Stated task: Please output each line of the entries below as a JSON list of strings, one string per line, leaving out any blank lines.

Exercise data:
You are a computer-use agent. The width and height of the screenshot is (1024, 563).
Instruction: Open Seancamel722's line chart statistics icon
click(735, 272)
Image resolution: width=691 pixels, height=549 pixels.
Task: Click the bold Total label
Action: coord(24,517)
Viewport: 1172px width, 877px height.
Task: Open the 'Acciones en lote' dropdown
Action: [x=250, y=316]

In response:
[
  "You are a computer-use agent. The width and height of the screenshot is (1024, 563).",
  "Instruction: Open Seancamel722's line chart statistics icon",
  "click(735, 272)",
  "Image resolution: width=691 pixels, height=549 pixels.",
  "Task: Click the bold Total label",
  "Action: coord(24,517)",
  "Viewport: 1172px width, 877px height.",
  "Task: Open the 'Acciones en lote' dropdown",
  "Action: [x=250, y=316]"
]